O setor que será chefiado por Pellim é responsável por conduzir as diligências nas investigações que apuram fake news e o financiamento de atos antidemocráticos. A delegacia também é responsável por investigar parlamentares suspeitos de desvio de dinheiro público.

Nessas investigações, são alvos deputados aliados de Jair Bolsonaro, o vereador Carlos Bolsonaro e o senador Flávio Bolsonaro (filhos do presidente), além do próprio Bolsonaro.

Também é o setor de maior repercussão na hierarquia da PF. A Coordenação de Inquérito nos Tribunais Superiores (Cinq) está vinculado à diretoria de Investigação e Combate à Corrupção. O Cinq investiga políticos em inquéritos que tramitam no STF e no STJ.

Pellim atuava como superintende regional do Ceará desde julho do ano passado.
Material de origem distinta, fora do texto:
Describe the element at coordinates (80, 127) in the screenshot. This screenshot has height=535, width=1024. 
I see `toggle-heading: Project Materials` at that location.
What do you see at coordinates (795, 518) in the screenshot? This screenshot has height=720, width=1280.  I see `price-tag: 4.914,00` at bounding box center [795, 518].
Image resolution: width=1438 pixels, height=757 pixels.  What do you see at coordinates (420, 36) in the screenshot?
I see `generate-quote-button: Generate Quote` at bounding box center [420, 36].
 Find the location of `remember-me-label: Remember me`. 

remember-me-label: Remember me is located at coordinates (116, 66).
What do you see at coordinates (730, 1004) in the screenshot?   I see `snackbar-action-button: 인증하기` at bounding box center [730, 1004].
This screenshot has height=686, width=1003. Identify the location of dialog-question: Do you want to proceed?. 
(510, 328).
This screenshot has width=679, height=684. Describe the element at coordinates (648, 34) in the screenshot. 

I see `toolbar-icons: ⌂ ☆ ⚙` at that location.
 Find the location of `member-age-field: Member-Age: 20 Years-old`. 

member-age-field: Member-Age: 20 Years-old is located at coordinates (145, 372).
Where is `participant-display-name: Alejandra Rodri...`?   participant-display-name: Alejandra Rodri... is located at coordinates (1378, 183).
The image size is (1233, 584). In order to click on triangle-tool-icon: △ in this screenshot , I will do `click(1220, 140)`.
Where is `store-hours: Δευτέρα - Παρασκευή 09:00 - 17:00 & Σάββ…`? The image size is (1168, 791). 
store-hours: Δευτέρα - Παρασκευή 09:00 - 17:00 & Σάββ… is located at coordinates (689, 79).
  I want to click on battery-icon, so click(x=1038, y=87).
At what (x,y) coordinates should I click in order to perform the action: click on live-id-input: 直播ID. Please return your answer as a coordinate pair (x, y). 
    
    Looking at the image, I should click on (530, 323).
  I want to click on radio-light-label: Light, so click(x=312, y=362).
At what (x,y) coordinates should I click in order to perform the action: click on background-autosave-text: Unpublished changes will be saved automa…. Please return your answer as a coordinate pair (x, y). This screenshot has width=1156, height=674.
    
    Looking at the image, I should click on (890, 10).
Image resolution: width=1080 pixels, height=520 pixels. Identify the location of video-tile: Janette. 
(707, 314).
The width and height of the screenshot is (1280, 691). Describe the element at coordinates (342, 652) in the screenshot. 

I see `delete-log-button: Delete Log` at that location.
Ele também já coordenou as delegacias da PF em Rondônia e no Rio Grande do Norte.

Novo diretor-geral da PF

Márcio Nunes é o quinto diretor-geral da PF nomeado no governo . Ele substituiu Paulo Maiurino, que permaneceu menos de um ano no posto. A mudança no comando da corporação foi formalizada na semana passada.

O novo diretor-geral da PF atuava até então como secretário-executivo do Ministério da Justiça, segundo principal posto na hierarquia da pasta.

Policial federal, Márcio Nunes de Oliveira foi professor na Academia Nacional de Polícia e superintendente regional da PF no Distrito Federal de 2018 a 2021.

Entre outros cargos, Márcio Nunes de Oliveira também foi chefe do Serviço de Análise de Dados de Inteligência Policial da Divisão de Repressão a Crimes contra o Patrimônio e ao Tráfico de Armas e chefe da Divisão de Operações de Repressão a Entorpecentes da PF.